Medo daquele ser que surgia do solo, vomitado por um vórtice assustador, por um buraco negro saído da fenda, aberto pelas mãos cadavéricas e pútridas de uma criatura que eu sequer seria capaz de descrever em sã consciência, mas aproveito agora, que minha consciência já não está muito sã, para tentar. Ele se vestia na noite, no escuro, com um manto feito da alma dos mortos, e tais almas ululavam em suas roupas, gritantes e perdidas. Não era um dinossauro, um alienígena, mas era, sim, um invasor, não de outro mundo, talvez, mas de outro plano, de outro lar.

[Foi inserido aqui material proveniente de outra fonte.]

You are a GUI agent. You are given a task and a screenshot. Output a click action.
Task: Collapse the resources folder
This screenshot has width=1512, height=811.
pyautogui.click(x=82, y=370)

Um demônio oriundo do inferno.
Ele tinha o sorriso dos estupradores, dos assassinos em série, dos homicidas e dos kamikazes, dos sequestradores e dos pedófilos. Ele tinha o sorriso do mal, desenhado em dentes podres e amarelados, acompanhado de olhos fundos, escuros e sem íris, olhos de noite, com suas vestes, olhos congelantes e horrendos. Uma barba grisalha e imensa caía de seu queixo magricela, e o pedaço de céu negro que ele tinha na cabeça, na forma de um chapéu de feiticeiro dos filmes antigos, só lhe garantia ainda mais o semblante de Morte, de caos exacerbado, de pavor com pernas e braços.
E ainda havia aquela foice, terrível, sempre empunhada, sempre preparada para ceifar.

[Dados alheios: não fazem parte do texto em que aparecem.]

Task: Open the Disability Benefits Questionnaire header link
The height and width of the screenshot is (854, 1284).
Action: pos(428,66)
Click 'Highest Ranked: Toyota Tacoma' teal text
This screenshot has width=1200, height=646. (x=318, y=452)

Ele sorriu, gargalhou, e o som matou vários, mortes piores que aquelas encontradas nas mandíbulas dos dinossauros, estourando tímpanos e cérebros, atirando sangue para o ar como brinquedos desperdiçados por crianças mesquinhas. Ele então se virou para mim, sorridente em sua melancolia infernal, e eu ouvi sua voz que, para minha mente conturbada pelo apavorante destino que me cercava, soou como a pior de todas as tempestades.
—Suportas tua sina, anjo?
Anjo. Sim, claro. Como pude me esquecer?
Eu era um anjo.
O último deles.
Perdido entre os homens, escondido, pois decidi me esconder quando os céus não se mostraram mais seguros, camuflado na casca fria dos humanos. Era eu, um anjo sem asas, sem espada, sem virtude alguma: um anjo fujão, amedrontado, covarde. Um anjo sem pai, sem filhos, sem família, amigos ou mesmo companheiros. Um anjo sem passado, sem presente e, agora, sem futuro.
Um par de asas brancas se abriu, imensas asas plumadas, e elas derramaram penas sobre o sangue dos mortais, de jovens e adultos, de crianças e velhos, e as penas brancas se mancharam de vermelho.
Eu tinha nas mãos uma espada dourada, uma vingadora, uma lâmina reflexiva, coberta de pecados e de salvações, e ela era a esperança da humanidade. Aquele diante de mim era apenas um entre tantos os demônios que cercavam aquele local, povoando-o com pesadelos como os dinossauros mecânicos, mas havia muito mais, muitos outros, cuidando da destruição iminente numa empreitada que nem mesmo divindades foram capazes de prever. O inferno se ergueu de uma só vez, gatuno, e mundo algum estava preparado para afrontar tamanha força como aquela que se apresentava na malícia dos planos satânicos. Caíram tantos mundos que eu sequer poderia contar, e agora, mais um estava para cair.
Eu era o último soldado de Deus.
E, como último soldado de Deus, fiz aquilo que nasci para fazer.
—Não —respondi, de olhos baixos e coração congelado.
Então saltei, as asas em impulsão, a espada rasgando o tempo e o espaço, e voei, para longe dali, para longe de tudo. Não queria ser mais um imortal a morrer por uma guerra que já estava perdida. Não queria ser mais um celeste torturado e violentado pela ambição grotesca dos abissais.
O mundo precisava de heróis, e eu não era um herói. Poucos anjos eram, na verdade. Gabriel, Uriel, Castiel, talvez eles tenham sido heróis. Eu não era. Eu nem mesmo tinha um nome ou, se tinha, havia me esquecido há tempos, junto da minha honra e das minhas virtudes. Eu não era um herói, jamais seria, e estava feliz assim, sem viver, mas sobrevivendo.

E, devo admitir, ajoelhado diante do universo: se sou eu, realmente, o último soldado de Deus, aqui termina a guerra, meus caros mortais, e todos vocês estão destinados a morrer, pois o último soldado não fará parte da última batalha.